J’étais si contente que je proposai de lui offrir une bière pour le remercier de sa gentillesse. Après un instant d’hésitation, il accepta et me demanda où nous allions aller. Je suggérai le bar du coin, qui était un bistrot minable, fréquenté par les gens du pays, pour la plupart des ouvriers agricoles pauvres. Je commandai deux bières. Nous nous assîmes et nous commençâmes à bavarder. Il s’appelait Dave. Il me dit qu’il travaillait dans le bâtiment et qu’avec son équipe ils avaient pratiquement reconstruit North Carolina après le passage de l’ouragan Hugo. Les autres personnes dans le bar commencèrent à parler fort et à se disputer, et une bagarre ne tarda pas à éclater. Pendant tout ce temps, Dave gardait le dos tourné et secouait la tête en disant que nous n’avions peut-être pas choisi le meilleur endroit pour boire une bière. J’observai la bagarre qui s’envenimait. La chose intéressante, c’est que tout en assistant à une bagarre dans un bar, tout me semblait se dérouler au ralenti.

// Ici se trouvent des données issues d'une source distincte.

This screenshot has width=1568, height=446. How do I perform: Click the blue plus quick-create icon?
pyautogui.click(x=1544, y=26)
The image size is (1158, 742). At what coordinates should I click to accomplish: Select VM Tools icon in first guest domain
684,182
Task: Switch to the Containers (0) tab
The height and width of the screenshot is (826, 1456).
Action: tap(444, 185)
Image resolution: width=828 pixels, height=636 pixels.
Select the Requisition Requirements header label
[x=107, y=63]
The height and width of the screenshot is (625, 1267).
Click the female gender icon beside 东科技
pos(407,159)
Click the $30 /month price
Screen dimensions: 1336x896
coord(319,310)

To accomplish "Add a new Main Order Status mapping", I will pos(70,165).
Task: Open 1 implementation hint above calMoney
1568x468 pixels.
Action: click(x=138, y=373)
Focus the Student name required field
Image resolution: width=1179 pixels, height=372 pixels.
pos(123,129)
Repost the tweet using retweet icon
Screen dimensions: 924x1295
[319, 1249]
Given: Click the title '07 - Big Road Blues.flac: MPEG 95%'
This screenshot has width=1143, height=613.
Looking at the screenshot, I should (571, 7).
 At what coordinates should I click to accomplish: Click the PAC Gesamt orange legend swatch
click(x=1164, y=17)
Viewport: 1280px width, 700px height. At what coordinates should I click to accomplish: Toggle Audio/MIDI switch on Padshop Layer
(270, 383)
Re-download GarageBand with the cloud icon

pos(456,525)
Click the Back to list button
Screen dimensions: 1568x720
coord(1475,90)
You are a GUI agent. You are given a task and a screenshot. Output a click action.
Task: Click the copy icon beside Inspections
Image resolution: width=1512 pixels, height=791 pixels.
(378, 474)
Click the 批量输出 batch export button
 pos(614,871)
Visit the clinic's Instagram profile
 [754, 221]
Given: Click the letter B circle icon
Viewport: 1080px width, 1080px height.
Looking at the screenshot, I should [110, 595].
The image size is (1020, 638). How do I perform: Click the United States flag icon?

Rétrospectivement, il me semble que toute cette colère et cette violence étaient désamorcées au fur et à mesure. Finalement la bagarre s’arrêta.
Nous finîmes notre bière et nous partîmes. Avant de regagner ma voiture, je lui donnai une accolade et je le remerciai à nouveau d’avoir été mon « ange de miséricorde ». Je retournai à l’auberge et je me garai dans l’entrée. Je remarquai deux phares dans mon rétroviseur et je réalisai que Dave m’avait suivie. Il se dirigea très lentement vers moi alors que je sortais de ma voiture et il me demanda si j’accepterais de dîner avec lui le lendemain soir. Je lui répondis que ce n’était pas possible car je devais reprendre la route pour New York de bonne heure le dimanche matin. En mettant ma clé dans la serrure de la porte, je lui souhaitai une bonne nuit et il s’en alla lentement.
D. O., Bronx, New York, Etats-Unis
* Personnage de Tolkien, auteur du Seigneur des anneaux.
[Le Maître de Benjamin Creme a indiqué que l'homme à la camionnette était le Maître Jésus.]
Lieu : Rochester, Etats-Unis
Date des faits : 31 août 1995
Thématiques : signes et miracles
Rubrique : Courrier des lecteurs (Cette rubrique est alimentée par une réserve importante de courriers confirmés par le Maître de Benjamin Creme comme relatant de véritables rencontres avec des Maîtres, ou un « porte-parole », non encore publiés. S’y ajoutent d’autres courriers, plus récents, qui n’ont pas pu être vérifiés.)